With only a few exceptions, neither I²C nor SMBus define message semantics, such as the meaning of data bytes in messages. Message semantics are otherwise product-specific. Those exceptions include messages addressed to the I²C general call address (0x00) or to the SMBus Alert Response Address; and messages involved in the SMBus Address Resolution Protocol (ARP) for dynamic address allocation and management.

In practice, most slaves adopt request/response control models, where one or more bytes following a write command are treated as a command or address. Those bytes determine how subsequent written bytes are treated and/or how the slave responds on subsequent reads. Most SMBus operations involve single byte commands.

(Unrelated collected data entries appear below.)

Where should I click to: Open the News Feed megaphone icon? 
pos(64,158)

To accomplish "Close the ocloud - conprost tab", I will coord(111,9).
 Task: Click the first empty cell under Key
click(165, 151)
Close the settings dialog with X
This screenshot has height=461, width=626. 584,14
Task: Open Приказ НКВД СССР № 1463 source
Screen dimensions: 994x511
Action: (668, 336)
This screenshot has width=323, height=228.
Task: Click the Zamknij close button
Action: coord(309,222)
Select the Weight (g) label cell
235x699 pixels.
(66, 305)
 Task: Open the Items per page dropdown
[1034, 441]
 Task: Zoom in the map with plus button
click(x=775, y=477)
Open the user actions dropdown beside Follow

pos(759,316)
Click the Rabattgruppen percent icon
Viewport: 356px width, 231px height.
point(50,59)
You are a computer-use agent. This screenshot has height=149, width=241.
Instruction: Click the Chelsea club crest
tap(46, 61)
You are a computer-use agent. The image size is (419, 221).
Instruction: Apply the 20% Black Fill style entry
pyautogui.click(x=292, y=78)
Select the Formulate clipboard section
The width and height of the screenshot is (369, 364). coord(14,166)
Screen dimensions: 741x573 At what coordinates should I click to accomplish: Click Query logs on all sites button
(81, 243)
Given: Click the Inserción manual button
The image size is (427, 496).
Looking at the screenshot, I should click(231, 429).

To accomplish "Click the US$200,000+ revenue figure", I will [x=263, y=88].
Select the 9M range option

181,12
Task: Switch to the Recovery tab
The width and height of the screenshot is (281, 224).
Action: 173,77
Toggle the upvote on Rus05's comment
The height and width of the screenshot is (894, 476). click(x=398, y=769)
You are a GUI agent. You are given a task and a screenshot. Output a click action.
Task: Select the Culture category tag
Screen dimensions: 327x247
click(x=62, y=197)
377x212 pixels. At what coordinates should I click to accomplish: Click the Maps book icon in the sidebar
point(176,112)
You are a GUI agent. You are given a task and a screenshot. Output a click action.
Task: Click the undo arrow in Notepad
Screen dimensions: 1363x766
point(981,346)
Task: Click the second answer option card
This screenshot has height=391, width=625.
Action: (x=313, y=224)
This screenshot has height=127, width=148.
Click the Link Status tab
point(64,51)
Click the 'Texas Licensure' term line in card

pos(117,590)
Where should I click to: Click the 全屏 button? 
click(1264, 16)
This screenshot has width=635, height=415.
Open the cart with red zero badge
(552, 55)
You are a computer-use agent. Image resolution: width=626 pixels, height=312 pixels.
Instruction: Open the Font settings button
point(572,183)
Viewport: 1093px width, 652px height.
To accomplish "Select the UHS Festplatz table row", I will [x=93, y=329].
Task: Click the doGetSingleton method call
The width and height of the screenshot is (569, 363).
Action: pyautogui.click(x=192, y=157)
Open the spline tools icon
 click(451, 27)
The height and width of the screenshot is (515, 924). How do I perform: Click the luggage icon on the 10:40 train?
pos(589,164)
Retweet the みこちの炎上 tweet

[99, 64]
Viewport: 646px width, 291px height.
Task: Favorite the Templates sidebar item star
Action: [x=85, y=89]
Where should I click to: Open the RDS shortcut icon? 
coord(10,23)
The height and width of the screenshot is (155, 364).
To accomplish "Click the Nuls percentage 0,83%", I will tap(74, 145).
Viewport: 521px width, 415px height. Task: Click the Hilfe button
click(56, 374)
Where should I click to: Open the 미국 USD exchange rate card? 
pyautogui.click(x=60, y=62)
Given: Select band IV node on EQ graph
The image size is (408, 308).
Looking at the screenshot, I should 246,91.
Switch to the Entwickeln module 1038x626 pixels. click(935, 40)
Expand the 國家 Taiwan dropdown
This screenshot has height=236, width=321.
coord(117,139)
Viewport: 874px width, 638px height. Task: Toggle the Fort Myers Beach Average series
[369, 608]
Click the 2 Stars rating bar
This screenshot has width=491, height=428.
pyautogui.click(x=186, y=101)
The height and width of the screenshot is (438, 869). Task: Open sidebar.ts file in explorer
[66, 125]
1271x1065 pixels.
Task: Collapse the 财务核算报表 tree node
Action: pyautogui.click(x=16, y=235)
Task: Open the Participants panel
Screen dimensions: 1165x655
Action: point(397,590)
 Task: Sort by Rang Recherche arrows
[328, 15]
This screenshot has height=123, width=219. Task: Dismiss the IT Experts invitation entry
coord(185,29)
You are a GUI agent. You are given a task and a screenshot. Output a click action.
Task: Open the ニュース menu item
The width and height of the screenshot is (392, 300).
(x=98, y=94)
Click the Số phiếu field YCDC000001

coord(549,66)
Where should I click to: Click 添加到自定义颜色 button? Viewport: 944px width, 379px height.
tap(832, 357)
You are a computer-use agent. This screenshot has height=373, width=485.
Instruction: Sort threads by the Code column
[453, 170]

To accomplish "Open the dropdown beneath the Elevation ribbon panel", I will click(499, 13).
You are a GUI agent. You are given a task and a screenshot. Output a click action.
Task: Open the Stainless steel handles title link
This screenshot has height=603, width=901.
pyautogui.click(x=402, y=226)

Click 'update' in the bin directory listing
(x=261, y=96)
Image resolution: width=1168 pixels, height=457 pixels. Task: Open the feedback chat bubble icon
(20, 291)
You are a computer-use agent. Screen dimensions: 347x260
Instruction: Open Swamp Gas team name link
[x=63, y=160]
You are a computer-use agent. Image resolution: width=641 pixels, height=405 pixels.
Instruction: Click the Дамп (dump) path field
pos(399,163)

Messaging example: 24c32 EEPROM

One specific example is the 24c32 type EEPROM, which uses two request bytes that are called Address High and Address Low. (Accordingly, these EEPROMs aren't usable by pure SMBus hosts, which only support single byte commands or addresses.) These bytes are used to address bytes within the 32 kbit (4 kB) supported by that EEPROM; the same two byte addressing is also used by larger EEPROMs, such as 24c512 ones storing 512 kbits (64 kB). Writing and reading data to these EEPROMs uses a simple protocol: the address is written, and then data is transferred until the end of the message. (That data transfer part of the protocol also makes trouble for SMBus, since the data bytes are not preceded by a count and more than 32 bytes can be transferred at once. I2C EEPROMs smaller than 32 kbits, such as 2 kbit 24c02 ones, are often used on SMBus with inefficient single byte data transfers.)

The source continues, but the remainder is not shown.